PROBLEM:
In the records below, begin at the line that has "Click the Gross Amount column header" and stop after the line that has "Pick black swatch"; quote those lines verbatim and nothing more.

--

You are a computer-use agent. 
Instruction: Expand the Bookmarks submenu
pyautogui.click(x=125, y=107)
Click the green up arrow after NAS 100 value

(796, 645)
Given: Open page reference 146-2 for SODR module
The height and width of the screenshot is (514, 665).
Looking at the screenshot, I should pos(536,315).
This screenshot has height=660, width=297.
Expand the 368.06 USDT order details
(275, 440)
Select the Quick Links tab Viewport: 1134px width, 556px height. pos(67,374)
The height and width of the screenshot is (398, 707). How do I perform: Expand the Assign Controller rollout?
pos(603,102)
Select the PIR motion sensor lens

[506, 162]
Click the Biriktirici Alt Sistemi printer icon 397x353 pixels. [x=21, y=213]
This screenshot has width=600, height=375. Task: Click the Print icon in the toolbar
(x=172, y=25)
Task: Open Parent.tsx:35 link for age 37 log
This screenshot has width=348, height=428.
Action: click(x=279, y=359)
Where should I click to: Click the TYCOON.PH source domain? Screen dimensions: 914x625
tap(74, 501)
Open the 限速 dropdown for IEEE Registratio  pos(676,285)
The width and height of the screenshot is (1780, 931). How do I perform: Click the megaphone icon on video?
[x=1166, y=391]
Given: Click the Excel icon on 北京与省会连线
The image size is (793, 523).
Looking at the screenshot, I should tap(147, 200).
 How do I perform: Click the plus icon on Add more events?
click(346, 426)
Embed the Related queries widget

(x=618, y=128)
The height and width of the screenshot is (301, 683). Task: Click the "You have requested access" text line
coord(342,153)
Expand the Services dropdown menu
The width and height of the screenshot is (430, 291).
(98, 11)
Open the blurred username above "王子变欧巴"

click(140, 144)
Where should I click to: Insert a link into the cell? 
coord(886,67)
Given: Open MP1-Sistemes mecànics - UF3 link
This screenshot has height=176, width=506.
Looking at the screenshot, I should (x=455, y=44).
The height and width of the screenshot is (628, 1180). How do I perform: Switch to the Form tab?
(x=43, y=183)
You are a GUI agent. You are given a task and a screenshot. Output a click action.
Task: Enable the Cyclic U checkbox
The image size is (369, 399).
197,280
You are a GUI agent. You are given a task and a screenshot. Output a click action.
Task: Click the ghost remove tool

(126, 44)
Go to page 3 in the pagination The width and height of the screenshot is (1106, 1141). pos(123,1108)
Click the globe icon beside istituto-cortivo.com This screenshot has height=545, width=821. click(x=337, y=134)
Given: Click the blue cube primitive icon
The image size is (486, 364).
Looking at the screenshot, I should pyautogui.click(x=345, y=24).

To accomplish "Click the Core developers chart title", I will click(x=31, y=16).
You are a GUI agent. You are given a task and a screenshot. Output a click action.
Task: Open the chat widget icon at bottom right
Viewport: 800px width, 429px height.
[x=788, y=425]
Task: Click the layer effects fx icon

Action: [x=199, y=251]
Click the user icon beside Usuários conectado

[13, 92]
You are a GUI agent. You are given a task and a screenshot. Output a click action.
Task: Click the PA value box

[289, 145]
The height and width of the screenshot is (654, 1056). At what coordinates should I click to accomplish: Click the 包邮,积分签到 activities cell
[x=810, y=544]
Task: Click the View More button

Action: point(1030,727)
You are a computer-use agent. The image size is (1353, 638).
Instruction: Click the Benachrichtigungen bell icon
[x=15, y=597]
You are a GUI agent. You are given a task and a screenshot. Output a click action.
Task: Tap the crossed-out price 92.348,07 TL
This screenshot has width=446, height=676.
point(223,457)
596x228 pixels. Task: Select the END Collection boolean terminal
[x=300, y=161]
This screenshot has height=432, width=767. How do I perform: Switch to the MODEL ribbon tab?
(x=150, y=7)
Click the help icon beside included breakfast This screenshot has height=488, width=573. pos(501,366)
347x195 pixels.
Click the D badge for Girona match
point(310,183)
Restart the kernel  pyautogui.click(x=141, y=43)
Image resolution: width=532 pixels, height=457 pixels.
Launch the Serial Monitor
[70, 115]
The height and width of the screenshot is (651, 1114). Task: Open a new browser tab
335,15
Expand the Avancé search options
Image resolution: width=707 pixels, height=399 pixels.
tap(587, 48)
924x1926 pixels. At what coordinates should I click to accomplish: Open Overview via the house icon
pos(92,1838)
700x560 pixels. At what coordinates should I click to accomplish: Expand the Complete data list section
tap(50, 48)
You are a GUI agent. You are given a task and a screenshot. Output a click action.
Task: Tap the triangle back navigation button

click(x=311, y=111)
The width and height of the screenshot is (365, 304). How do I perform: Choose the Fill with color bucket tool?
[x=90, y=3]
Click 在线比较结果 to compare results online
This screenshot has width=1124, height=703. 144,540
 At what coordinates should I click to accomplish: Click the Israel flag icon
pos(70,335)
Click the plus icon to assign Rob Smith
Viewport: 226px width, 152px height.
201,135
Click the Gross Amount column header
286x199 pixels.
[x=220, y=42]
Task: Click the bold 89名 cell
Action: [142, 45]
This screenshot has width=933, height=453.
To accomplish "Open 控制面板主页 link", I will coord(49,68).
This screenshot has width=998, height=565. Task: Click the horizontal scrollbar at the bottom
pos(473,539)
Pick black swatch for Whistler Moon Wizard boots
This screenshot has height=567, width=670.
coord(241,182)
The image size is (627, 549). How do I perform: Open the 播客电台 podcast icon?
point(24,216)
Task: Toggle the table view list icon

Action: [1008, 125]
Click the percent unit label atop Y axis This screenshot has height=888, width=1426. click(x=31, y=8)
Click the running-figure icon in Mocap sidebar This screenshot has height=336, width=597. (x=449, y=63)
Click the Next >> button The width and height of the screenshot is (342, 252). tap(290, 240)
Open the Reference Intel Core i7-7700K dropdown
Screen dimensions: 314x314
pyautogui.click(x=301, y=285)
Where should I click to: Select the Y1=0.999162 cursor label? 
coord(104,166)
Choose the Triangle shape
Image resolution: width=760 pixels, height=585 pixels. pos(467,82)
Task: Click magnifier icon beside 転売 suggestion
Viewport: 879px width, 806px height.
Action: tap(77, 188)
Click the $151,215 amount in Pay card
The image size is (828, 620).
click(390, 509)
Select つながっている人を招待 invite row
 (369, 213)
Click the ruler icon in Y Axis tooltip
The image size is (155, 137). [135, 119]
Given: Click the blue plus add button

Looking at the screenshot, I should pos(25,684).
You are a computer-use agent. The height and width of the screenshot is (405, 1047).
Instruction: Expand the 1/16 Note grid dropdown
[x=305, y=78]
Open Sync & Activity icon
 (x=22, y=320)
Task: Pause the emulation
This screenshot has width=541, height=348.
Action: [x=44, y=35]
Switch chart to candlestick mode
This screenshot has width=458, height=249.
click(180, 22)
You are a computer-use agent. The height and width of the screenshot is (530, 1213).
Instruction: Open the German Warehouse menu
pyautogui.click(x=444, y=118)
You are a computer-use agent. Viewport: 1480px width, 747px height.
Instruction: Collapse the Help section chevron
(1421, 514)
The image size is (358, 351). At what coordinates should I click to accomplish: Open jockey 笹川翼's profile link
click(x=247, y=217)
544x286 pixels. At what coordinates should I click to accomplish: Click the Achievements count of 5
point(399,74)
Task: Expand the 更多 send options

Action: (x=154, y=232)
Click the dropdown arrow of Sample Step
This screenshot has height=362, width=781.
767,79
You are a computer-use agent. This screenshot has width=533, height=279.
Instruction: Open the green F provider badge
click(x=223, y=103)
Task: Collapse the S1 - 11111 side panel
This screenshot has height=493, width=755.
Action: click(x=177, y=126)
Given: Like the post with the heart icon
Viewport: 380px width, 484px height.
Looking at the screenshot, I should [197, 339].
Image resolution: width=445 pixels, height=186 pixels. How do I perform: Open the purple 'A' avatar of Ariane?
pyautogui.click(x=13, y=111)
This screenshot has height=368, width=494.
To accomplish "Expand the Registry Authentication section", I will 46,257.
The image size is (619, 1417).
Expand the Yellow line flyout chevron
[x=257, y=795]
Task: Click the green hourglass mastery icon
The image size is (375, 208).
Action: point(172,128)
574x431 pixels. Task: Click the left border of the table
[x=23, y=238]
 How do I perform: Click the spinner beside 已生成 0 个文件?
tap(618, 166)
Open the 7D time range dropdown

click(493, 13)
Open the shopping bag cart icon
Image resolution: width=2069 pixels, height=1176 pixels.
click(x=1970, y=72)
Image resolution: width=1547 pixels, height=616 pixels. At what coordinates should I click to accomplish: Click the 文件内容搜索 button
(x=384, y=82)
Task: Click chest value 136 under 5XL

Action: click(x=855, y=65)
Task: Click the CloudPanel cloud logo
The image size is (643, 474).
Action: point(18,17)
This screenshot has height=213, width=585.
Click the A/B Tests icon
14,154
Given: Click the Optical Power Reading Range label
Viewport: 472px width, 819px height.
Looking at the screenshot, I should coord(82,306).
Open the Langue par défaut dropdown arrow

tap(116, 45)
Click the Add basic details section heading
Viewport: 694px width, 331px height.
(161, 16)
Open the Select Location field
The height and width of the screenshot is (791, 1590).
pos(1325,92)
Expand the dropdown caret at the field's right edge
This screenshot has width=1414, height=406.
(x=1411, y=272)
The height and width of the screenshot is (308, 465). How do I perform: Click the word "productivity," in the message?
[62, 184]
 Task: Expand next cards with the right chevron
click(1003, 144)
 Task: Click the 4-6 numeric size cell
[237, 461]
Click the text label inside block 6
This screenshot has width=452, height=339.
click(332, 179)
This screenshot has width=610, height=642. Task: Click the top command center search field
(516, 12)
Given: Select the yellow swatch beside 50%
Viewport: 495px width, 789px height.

--

WRITTEN SOLUTION:
Click the Gross Amount column header
286x199 pixels.
[x=220, y=42]
Task: Click the bold 89名 cell
Action: [142, 45]
This screenshot has width=933, height=453.
To accomplish "Open 控制面板主页 link", I will coord(49,68).
This screenshot has width=998, height=565. Task: Click the horizontal scrollbar at the bottom
pos(473,539)
Pick black swatch for Whistler Moon Wizard boots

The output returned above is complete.